> SUPPLIED INFORMATION:

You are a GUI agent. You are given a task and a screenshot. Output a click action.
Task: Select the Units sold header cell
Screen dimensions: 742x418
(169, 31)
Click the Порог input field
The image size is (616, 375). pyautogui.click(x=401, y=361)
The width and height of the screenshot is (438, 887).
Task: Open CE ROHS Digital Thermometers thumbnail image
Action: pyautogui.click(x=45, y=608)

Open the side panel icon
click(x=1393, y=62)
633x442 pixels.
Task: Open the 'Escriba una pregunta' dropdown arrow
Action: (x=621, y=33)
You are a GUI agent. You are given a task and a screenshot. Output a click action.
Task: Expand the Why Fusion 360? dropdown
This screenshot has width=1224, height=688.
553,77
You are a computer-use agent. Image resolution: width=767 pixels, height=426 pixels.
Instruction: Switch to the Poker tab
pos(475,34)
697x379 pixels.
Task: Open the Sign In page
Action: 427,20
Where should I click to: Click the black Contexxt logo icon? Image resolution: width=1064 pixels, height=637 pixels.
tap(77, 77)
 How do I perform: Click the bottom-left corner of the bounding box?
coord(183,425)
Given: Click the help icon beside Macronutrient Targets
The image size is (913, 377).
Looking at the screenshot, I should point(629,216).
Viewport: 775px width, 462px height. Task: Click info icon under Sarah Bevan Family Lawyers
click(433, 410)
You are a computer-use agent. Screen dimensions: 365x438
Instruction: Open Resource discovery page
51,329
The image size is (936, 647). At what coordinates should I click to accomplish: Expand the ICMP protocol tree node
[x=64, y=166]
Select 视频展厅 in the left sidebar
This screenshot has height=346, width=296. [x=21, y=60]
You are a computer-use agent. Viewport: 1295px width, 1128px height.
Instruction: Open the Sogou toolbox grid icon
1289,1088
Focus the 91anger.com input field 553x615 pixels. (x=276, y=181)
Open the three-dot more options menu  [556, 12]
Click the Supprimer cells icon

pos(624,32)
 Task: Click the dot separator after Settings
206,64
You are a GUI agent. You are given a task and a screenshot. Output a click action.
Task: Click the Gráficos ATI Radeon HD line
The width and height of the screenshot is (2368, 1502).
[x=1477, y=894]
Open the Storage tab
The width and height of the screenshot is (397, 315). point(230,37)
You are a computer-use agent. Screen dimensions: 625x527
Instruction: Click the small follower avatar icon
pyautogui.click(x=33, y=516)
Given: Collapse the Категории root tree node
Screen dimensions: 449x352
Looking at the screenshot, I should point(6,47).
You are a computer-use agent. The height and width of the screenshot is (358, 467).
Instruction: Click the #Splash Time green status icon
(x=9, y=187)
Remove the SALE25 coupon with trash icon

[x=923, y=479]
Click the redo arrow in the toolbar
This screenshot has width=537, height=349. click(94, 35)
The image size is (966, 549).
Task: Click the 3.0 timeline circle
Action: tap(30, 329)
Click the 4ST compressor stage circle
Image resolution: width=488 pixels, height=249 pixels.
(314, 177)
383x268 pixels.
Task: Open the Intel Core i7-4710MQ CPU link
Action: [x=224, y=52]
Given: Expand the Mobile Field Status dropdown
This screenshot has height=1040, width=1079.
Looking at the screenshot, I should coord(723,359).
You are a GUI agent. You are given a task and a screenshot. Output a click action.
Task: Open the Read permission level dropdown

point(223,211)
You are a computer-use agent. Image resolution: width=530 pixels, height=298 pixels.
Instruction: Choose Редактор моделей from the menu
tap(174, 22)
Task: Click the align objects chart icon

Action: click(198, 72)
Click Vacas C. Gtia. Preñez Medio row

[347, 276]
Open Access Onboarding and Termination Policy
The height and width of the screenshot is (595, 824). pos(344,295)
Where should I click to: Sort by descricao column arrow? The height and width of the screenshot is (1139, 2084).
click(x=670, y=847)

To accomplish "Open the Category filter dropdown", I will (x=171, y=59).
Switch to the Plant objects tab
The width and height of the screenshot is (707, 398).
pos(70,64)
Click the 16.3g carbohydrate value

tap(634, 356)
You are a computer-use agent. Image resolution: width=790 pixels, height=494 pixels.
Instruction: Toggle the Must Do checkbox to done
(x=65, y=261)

> ASSIGNMENT:
Above are the entries; copy out every line among them that contains the word "agent".

> OUTPUT BELOW:
You are a GUI agent. You are given a task and a screenshot. Output a click action.
You are a GUI agent. You are given a task and a screenshot. Output a click action.
You are a computer-use agent. Image resolution: width=767 pixels, height=426 pixels.
You are a computer-use agent. Screen dimensions: 365x438
You are a computer-use agent. Viewport: 1295px width, 1128px height.
You are a GUI agent. You are given a task and a screenshot. Output a click action.
You are a computer-use agent. Screen dimensions: 625x527
You are a computer-use agent. The height and width of the screenshot is (358, 467).
You are a GUI agent. You are given a task and a screenshot. Output a click action.
You are a computer-use agent. Image resolution: width=530 pixels, height=298 pixels.
You are a computer-use agent. Image resolution: width=790 pixels, height=494 pixels.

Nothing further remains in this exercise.